(Instruction):
Copy the data below word for word, keeping every line intact.

(Study material):
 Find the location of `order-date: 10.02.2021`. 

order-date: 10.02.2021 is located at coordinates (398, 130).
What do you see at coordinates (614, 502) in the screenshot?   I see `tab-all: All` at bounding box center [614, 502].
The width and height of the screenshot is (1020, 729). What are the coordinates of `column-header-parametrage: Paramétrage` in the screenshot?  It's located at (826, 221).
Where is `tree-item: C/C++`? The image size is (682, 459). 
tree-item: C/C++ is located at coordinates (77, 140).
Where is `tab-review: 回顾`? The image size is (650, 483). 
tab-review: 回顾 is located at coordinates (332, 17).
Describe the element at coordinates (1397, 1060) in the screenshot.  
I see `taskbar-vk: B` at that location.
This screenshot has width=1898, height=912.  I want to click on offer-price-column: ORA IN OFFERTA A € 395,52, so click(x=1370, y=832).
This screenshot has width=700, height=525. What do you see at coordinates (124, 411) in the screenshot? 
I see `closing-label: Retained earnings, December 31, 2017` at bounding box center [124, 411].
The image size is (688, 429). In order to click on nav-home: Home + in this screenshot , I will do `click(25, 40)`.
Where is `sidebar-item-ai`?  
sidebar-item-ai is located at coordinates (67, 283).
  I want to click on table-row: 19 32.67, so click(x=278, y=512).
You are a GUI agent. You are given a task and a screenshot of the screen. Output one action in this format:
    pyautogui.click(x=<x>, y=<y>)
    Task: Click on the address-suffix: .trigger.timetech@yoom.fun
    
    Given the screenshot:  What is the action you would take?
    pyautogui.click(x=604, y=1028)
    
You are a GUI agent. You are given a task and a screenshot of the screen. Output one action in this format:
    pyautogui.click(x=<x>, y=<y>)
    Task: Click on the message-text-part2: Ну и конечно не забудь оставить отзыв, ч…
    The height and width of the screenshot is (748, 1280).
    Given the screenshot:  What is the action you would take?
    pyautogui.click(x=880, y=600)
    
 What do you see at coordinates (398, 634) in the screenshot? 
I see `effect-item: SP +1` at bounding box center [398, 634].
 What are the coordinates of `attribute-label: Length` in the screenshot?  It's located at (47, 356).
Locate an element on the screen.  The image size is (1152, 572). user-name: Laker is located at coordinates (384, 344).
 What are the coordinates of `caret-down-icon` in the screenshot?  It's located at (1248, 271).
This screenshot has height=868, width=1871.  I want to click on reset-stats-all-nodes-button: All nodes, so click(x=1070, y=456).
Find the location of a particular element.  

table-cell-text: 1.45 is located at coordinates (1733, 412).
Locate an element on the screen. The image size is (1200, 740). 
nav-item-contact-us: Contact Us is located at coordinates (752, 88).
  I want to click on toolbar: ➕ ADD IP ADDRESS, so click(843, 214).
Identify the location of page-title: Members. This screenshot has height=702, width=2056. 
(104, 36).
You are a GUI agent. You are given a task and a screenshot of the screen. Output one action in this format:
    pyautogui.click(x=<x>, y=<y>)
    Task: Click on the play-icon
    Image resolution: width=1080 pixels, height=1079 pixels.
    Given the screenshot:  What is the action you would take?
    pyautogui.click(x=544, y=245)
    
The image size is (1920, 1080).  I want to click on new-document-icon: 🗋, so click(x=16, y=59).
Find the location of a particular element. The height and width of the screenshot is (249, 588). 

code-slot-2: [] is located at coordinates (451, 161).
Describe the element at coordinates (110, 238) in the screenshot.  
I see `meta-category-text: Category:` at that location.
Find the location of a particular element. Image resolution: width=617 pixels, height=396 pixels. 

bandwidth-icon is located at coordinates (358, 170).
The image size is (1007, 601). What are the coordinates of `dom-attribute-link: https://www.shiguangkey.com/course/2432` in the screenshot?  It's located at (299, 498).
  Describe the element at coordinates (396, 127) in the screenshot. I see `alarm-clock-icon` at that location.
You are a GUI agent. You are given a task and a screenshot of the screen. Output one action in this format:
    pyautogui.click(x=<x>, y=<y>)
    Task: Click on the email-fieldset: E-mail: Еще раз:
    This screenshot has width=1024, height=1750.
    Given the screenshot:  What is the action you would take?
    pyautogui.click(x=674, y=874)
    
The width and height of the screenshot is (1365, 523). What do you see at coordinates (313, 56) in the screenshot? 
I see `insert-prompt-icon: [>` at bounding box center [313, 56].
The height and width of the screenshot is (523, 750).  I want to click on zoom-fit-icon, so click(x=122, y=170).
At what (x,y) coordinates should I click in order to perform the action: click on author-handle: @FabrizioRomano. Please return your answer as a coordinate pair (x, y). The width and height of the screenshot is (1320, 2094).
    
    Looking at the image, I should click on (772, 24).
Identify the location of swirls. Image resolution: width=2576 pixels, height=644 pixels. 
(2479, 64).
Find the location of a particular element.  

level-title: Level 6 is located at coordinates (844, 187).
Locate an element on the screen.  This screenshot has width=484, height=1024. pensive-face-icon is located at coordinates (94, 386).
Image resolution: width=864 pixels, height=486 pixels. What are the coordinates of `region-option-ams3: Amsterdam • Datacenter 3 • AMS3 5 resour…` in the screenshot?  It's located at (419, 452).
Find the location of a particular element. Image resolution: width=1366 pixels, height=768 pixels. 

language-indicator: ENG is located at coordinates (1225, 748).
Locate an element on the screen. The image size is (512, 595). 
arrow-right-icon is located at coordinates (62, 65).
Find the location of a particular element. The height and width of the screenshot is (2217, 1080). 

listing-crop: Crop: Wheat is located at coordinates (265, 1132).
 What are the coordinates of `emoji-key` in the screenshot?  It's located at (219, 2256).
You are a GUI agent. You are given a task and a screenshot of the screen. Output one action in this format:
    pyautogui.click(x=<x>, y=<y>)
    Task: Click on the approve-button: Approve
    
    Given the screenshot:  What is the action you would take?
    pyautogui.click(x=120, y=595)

(Exercise result):
 Find the location of `order-date: 10.02.2021`. 

order-date: 10.02.2021 is located at coordinates (398, 130).
What do you see at coordinates (614, 502) in the screenshot?   I see `tab-all: All` at bounding box center [614, 502].
The width and height of the screenshot is (1020, 729). What are the coordinates of `column-header-parametrage: Paramétrage` in the screenshot?  It's located at (826, 221).
Where is `tree-item: C/C++`? The image size is (682, 459). 
tree-item: C/C++ is located at coordinates (77, 140).
Where is `tab-review: 回顾`? The image size is (650, 483). 
tab-review: 回顾 is located at coordinates (332, 17).
Describe the element at coordinates (1397, 1060) in the screenshot.  
I see `taskbar-vk: B` at that location.
This screenshot has width=1898, height=912.  I want to click on offer-price-column: ORA IN OFFERTA A € 395,52, so click(x=1370, y=832).
This screenshot has width=700, height=525. What do you see at coordinates (124, 411) in the screenshot? 
I see `closing-label: Retained earnings, December 31, 2017` at bounding box center [124, 411].
The image size is (688, 429). In order to click on nav-home: Home + in this screenshot , I will do `click(25, 40)`.
Where is `sidebar-item-ai`?  
sidebar-item-ai is located at coordinates (67, 283).
  I want to click on table-row: 19 32.67, so click(x=278, y=512).
You are a GUI agent. You are given a task and a screenshot of the screen. Output one action in this format:
    pyautogui.click(x=<x>, y=<y>)
    Task: Click on the address-suffix: .trigger.timetech@yoom.fun
    
    Given the screenshot:  What is the action you would take?
    pyautogui.click(x=604, y=1028)
    
You are a GUI agent. You are given a task and a screenshot of the screen. Output one action in this format:
    pyautogui.click(x=<x>, y=<y>)
    Task: Click on the message-text-part2: Ну и конечно не забудь оставить отзыв, ч…
    The height and width of the screenshot is (748, 1280).
    Given the screenshot:  What is the action you would take?
    pyautogui.click(x=880, y=600)
    
 What do you see at coordinates (398, 634) in the screenshot? 
I see `effect-item: SP +1` at bounding box center [398, 634].
 What are the coordinates of `attribute-label: Length` in the screenshot?  It's located at (47, 356).
Locate an element on the screen.  The image size is (1152, 572). user-name: Laker is located at coordinates (384, 344).
 What are the coordinates of `caret-down-icon` in the screenshot?  It's located at (1248, 271).
This screenshot has height=868, width=1871.  I want to click on reset-stats-all-nodes-button: All nodes, so click(x=1070, y=456).
Find the location of a particular element.  

table-cell-text: 1.45 is located at coordinates (1733, 412).
Locate an element on the screen. The image size is (1200, 740). 
nav-item-contact-us: Contact Us is located at coordinates (752, 88).
  I want to click on toolbar: ➕ ADD IP ADDRESS, so click(843, 214).
Identify the location of page-title: Members. This screenshot has height=702, width=2056. 
(104, 36).
You are a GUI agent. You are given a task and a screenshot of the screen. Output one action in this format:
    pyautogui.click(x=<x>, y=<y>)
    Task: Click on the play-icon
    Image resolution: width=1080 pixels, height=1079 pixels.
    Given the screenshot:  What is the action you would take?
    pyautogui.click(x=544, y=245)
    
The image size is (1920, 1080).  I want to click on new-document-icon: 🗋, so click(x=16, y=59).
Find the location of a particular element. The height and width of the screenshot is (249, 588). 

code-slot-2: [] is located at coordinates (451, 161).
Describe the element at coordinates (110, 238) in the screenshot.  
I see `meta-category-text: Category:` at that location.
Find the location of a particular element. Image resolution: width=617 pixels, height=396 pixels. 

bandwidth-icon is located at coordinates (358, 170).
The image size is (1007, 601). What are the coordinates of `dom-attribute-link: https://www.shiguangkey.com/course/2432` in the screenshot?  It's located at (299, 498).
  Describe the element at coordinates (396, 127) in the screenshot. I see `alarm-clock-icon` at that location.
You are a GUI agent. You are given a task and a screenshot of the screen. Output one action in this format:
    pyautogui.click(x=<x>, y=<y>)
    Task: Click on the email-fieldset: E-mail: Еще раз:
    This screenshot has width=1024, height=1750.
    Given the screenshot:  What is the action you would take?
    pyautogui.click(x=674, y=874)
    
The width and height of the screenshot is (1365, 523). What do you see at coordinates (313, 56) in the screenshot? 
I see `insert-prompt-icon: [>` at bounding box center [313, 56].
The height and width of the screenshot is (523, 750).  I want to click on zoom-fit-icon, so click(x=122, y=170).
At what (x,y) coordinates should I click in order to perform the action: click on author-handle: @FabrizioRomano. Please return your answer as a coordinate pair (x, y). The width and height of the screenshot is (1320, 2094).
    
    Looking at the image, I should click on (772, 24).
Identify the location of swirls. Image resolution: width=2576 pixels, height=644 pixels. 
(2479, 64).
Find the location of a particular element.  

level-title: Level 6 is located at coordinates (844, 187).
Locate an element on the screen.  This screenshot has width=484, height=1024. pensive-face-icon is located at coordinates (94, 386).
Image resolution: width=864 pixels, height=486 pixels. What are the coordinates of `region-option-ams3: Amsterdam • Datacenter 3 • AMS3 5 resour…` in the screenshot?  It's located at (419, 452).
Find the location of a particular element. Image resolution: width=1366 pixels, height=768 pixels. 

language-indicator: ENG is located at coordinates (1225, 748).
Locate an element on the screen. The image size is (512, 595). 
arrow-right-icon is located at coordinates (62, 65).
Find the location of a particular element. The height and width of the screenshot is (2217, 1080). 

listing-crop: Crop: Wheat is located at coordinates (265, 1132).
 What are the coordinates of `emoji-key` in the screenshot?  It's located at (219, 2256).
You are a GUI agent. You are given a task and a screenshot of the screen. Output one action in this format:
    pyautogui.click(x=<x>, y=<y>)
    Task: Click on the approve-button: Approve
    
    Given the screenshot:  What is the action you would take?
    pyautogui.click(x=120, y=595)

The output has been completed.